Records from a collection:
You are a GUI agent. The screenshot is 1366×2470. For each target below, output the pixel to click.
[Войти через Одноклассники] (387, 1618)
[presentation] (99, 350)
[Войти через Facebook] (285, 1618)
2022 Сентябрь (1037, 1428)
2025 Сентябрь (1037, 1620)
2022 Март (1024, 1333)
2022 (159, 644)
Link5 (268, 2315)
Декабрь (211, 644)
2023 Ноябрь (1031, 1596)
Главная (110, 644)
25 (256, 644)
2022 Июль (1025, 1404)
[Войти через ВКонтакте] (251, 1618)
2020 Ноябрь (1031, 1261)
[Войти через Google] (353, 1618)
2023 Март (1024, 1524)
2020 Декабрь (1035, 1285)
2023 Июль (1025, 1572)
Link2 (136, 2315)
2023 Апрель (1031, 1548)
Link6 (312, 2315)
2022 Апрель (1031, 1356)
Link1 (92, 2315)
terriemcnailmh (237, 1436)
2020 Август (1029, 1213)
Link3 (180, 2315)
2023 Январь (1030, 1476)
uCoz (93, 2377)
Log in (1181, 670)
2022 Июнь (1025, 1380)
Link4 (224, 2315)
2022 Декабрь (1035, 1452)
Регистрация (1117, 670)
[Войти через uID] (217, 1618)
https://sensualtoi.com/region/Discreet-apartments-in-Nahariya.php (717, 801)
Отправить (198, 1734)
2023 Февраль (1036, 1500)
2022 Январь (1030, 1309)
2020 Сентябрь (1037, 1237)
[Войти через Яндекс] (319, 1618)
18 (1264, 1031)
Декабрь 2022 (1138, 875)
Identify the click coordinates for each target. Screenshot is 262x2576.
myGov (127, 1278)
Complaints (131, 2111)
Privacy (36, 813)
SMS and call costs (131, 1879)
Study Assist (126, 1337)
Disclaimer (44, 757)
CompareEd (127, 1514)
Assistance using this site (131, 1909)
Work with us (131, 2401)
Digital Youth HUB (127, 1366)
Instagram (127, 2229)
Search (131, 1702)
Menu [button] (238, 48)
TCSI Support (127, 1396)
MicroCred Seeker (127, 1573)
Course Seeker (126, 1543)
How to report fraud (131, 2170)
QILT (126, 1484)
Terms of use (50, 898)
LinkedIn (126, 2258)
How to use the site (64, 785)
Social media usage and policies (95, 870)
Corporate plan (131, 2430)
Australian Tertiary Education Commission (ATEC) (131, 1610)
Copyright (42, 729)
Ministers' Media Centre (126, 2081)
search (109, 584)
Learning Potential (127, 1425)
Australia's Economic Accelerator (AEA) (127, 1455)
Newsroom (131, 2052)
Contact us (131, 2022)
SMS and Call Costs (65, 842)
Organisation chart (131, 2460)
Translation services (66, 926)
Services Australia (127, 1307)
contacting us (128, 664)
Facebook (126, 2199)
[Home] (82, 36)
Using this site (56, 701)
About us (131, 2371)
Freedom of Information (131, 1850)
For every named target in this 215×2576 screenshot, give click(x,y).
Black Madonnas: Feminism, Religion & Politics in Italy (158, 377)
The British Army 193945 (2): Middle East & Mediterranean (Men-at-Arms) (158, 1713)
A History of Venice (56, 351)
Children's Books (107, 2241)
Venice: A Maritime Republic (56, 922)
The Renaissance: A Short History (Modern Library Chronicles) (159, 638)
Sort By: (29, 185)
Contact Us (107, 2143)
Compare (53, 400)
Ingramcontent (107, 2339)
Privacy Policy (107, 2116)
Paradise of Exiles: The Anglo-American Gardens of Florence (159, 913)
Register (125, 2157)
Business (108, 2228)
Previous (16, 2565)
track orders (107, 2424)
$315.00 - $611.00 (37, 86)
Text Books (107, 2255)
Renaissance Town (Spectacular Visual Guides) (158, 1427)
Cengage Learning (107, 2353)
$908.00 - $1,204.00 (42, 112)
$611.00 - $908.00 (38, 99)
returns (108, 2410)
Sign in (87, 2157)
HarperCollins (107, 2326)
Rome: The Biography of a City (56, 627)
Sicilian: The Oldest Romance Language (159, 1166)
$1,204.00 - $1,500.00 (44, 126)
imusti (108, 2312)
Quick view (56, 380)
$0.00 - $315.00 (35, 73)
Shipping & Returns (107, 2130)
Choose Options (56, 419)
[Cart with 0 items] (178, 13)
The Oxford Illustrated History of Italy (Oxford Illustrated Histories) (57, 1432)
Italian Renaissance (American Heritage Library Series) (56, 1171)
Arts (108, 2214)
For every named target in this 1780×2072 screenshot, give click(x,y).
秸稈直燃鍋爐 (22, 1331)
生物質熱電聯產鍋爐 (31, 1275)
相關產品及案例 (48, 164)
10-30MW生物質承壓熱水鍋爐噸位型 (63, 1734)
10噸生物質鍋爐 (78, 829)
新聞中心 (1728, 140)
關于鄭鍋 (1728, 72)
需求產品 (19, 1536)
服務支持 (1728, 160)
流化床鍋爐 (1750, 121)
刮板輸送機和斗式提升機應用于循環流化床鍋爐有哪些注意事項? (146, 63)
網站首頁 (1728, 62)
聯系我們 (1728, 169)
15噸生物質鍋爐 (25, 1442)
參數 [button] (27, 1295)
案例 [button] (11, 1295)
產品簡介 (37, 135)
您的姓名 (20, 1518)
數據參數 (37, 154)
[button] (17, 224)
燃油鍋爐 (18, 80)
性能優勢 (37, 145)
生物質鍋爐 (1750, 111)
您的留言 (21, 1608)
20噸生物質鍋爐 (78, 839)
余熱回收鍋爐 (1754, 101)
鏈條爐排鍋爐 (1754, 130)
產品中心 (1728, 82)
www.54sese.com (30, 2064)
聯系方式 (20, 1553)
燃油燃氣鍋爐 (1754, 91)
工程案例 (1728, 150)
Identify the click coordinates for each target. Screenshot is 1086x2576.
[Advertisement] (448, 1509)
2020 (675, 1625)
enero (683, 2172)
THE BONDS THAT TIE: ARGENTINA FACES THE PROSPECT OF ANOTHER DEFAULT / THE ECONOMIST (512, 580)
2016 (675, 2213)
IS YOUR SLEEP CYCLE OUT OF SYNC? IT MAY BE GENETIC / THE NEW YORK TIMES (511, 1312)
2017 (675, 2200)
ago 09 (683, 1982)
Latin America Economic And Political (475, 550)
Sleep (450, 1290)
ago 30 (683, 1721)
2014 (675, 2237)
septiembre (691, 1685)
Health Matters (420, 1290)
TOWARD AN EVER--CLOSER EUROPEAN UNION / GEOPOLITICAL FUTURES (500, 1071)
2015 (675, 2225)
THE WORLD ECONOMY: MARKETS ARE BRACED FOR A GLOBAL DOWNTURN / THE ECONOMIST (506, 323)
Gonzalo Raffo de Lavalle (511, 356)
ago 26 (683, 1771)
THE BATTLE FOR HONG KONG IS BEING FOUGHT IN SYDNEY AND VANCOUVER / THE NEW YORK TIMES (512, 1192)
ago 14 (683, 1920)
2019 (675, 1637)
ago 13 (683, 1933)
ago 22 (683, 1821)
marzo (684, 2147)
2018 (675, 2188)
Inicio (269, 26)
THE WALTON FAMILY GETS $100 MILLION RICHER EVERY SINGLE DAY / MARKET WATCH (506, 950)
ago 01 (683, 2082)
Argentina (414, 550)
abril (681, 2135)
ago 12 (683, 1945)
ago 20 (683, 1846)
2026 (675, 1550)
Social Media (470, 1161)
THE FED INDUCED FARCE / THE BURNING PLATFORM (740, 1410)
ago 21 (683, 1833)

- YOUR GOAL -
Reproduce each entry above. Every word must match.

- REPLY TO THE TASK -
You are a GUI agent. The screenshot is 1366×2470. For each target below, output the pixel to click.
[Войти через Одноклассники] (387, 1618)
[presentation] (99, 350)
[Войти через Facebook] (285, 1618)
2022 Сентябрь (1037, 1428)
2025 Сентябрь (1037, 1620)
2022 Март (1024, 1333)
2022 (159, 644)
Link5 (268, 2315)
Декабрь (211, 644)
2023 Ноябрь (1031, 1596)
Главная (110, 644)
25 (256, 644)
2022 Июль (1025, 1404)
[Войти через ВКонтакте] (251, 1618)
2020 Ноябрь (1031, 1261)
[Войти через Google] (353, 1618)
2023 Март (1024, 1524)
2020 Декабрь (1035, 1285)
2023 Июль (1025, 1572)
Link2 (136, 2315)
2023 Апрель (1031, 1548)
Link6 (312, 2315)
2022 Апрель (1031, 1356)
Link1 (92, 2315)
terriemcnailmh (237, 1436)
2020 Август (1029, 1213)
Link3 (180, 2315)
2023 Январь (1030, 1476)
uCoz (93, 2377)
Log in (1181, 670)
2022 Июнь (1025, 1380)
Link4 (224, 2315)
2022 Декабрь (1035, 1452)
Регистрация (1117, 670)
[Войти через uID] (217, 1618)
https://sensualtoi.com/region/Discreet-apartments-in-Nahariya.php (717, 801)
Отправить (198, 1734)
2023 Февраль (1036, 1500)
2022 Январь (1030, 1309)
2020 Сентябрь (1037, 1237)
[Войти через Яндекс] (319, 1618)
18 (1264, 1031)
Декабрь 2022 (1138, 875)
Identify the click coordinates for each target. Screenshot is 262x2576.
myGov (127, 1278)
Complaints (131, 2111)
Privacy (36, 813)
SMS and call costs (131, 1879)
Study Assist (126, 1337)
Disclaimer (44, 757)
CompareEd (127, 1514)
Assistance using this site (131, 1909)
Work with us (131, 2401)
Digital Youth HUB (127, 1366)
Instagram (127, 2229)
Search (131, 1702)
Menu [button] (238, 48)
TCSI Support (127, 1396)
MicroCred Seeker (127, 1573)
Course Seeker (126, 1543)
How to report fraud (131, 2170)
QILT (126, 1484)
Terms of use (50, 898)
LinkedIn (126, 2258)
How to use the site (64, 785)
Social media usage and policies (95, 870)
Corporate plan (131, 2430)
Australian Tertiary Education Commission (ATEC) (131, 1610)
Copyright (42, 729)
Ministers' Media Centre (126, 2081)
search (109, 584)
Learning Potential (127, 1425)
Australia's Economic Accelerator (AEA) (127, 1455)
Newsroom (131, 2052)
Contact us (131, 2022)
SMS and Call Costs (65, 842)
Organisation chart (131, 2460)
Translation services (66, 926)
Services Australia (127, 1307)
contacting us (128, 664)
Facebook (126, 2199)
[Home] (82, 36)
Using this site (56, 701)
About us (131, 2371)
Freedom of Information (131, 1850)
For every named target in this 215×2576 screenshot, give click(x,y).
Black Madonnas: Feminism, Religion & Politics in Italy (158, 377)
The British Army 193945 (2): Middle East & Mediterranean (Men-at-Arms) (158, 1713)
A History of Venice (56, 351)
Children's Books (107, 2241)
Venice: A Maritime Republic (56, 922)
The Renaissance: A Short History (Modern Library Chronicles) (159, 638)
Sort By: (29, 185)
Contact Us (107, 2143)
Compare (53, 400)
Ingramcontent (107, 2339)
Privacy Policy (107, 2116)
Paradise of Exiles: The Anglo-American Gardens of Florence (159, 913)
Register (125, 2157)
Business (108, 2228)
Previous (16, 2565)
track orders (107, 2424)
$315.00 - $611.00 (37, 86)
Text Books (107, 2255)
Renaissance Town (Spectacular Visual Guides) (158, 1427)
Cengage Learning (107, 2353)
$908.00 - $1,204.00 (42, 112)
$611.00 - $908.00 (38, 99)
returns (108, 2410)
Sign in (87, 2157)
HarperCollins (107, 2326)
Rome: The Biography of a City (56, 627)
Sicilian: The Oldest Romance Language (159, 1166)
$1,204.00 - $1,500.00 (44, 126)
imusti (108, 2312)
Quick view (56, 380)
$0.00 - $315.00 (35, 73)
Shipping & Returns (107, 2130)
Choose Options (56, 419)
[Cart with 0 items] (178, 13)
The Oxford Illustrated History of Italy (Oxford Illustrated Histories) (57, 1432)
Italian Renaissance (American Heritage Library Series) (56, 1171)
Arts (108, 2214)
For every named target in this 1780×2072 screenshot, give click(x,y).
秸稈直燃鍋爐 (22, 1331)
生物質熱電聯產鍋爐 (31, 1275)
相關產品及案例 (48, 164)
10-30MW生物質承壓熱水鍋爐噸位型 (63, 1734)
10噸生物質鍋爐 (78, 829)
新聞中心 (1728, 140)
關于鄭鍋 (1728, 72)
需求產品 (19, 1536)
服務支持 (1728, 160)
流化床鍋爐 (1750, 121)
刮板輸送機和斗式提升機應用于循環流化床鍋爐有哪些注意事項? (146, 63)
網站首頁 (1728, 62)
聯系我們 (1728, 169)
15噸生物質鍋爐 (25, 1442)
參數 [button] (27, 1295)
案例 [button] (11, 1295)
產品簡介 (37, 135)
您的姓名 (20, 1518)
數據參數 (37, 154)
[button] (17, 224)
燃油鍋爐 (18, 80)
性能優勢 (37, 145)
生物質鍋爐 (1750, 111)
您的留言 (21, 1608)
20噸生物質鍋爐 (78, 839)
余熱回收鍋爐 (1754, 101)
鏈條爐排鍋爐 (1754, 130)
產品中心 (1728, 82)
www.54sese.com (30, 2064)
聯系方式 (20, 1553)
燃油燃氣鍋爐 (1754, 91)
工程案例 (1728, 150)
Identify the click coordinates for each target. Screenshot is 1086x2576.
[Advertisement] (448, 1509)
2020 (675, 1625)
enero (683, 2172)
THE BONDS THAT TIE: ARGENTINA FACES THE PROSPECT OF ANOTHER DEFAULT / THE ECONOMIST (512, 580)
2016 (675, 2213)
IS YOUR SLEEP CYCLE OUT OF SYNC? IT MAY BE GENETIC / THE NEW YORK TIMES (511, 1312)
2017 (675, 2200)
ago 09 (683, 1982)
Latin America Economic And Political (475, 550)
Sleep (450, 1290)
ago 30 (683, 1721)
2014 (675, 2237)
septiembre (691, 1685)
Health Matters (420, 1290)
TOWARD AN EVER--CLOSER EUROPEAN UNION / GEOPOLITICAL FUTURES (500, 1071)
2015 (675, 2225)
THE WORLD ECONOMY: MARKETS ARE BRACED FOR A GLOBAL DOWNTURN / THE ECONOMIST (506, 323)
Gonzalo Raffo de Lavalle (511, 356)
ago 26 (683, 1771)
THE BATTLE FOR HONG KONG IS BEING FOUGHT IN SYDNEY AND VANCOUVER / THE NEW YORK TIMES (512, 1192)
ago 14 (683, 1920)
2019 (675, 1637)
ago 13 (683, 1933)
ago 22 (683, 1821)
marzo (684, 2147)
2018 (675, 2188)
Inicio (269, 26)
THE WALTON FAMILY GETS $100 MILLION RICHER EVERY SINGLE DAY / MARKET WATCH (506, 950)
ago 01 (683, 2082)
Argentina (414, 550)
abril (681, 2135)
ago 12 (683, 1945)
ago 20 (683, 1846)
2026 (675, 1550)
Social Media (470, 1161)
THE FED INDUCED FARCE / THE BURNING PLATFORM (740, 1410)
ago 21 (683, 1833)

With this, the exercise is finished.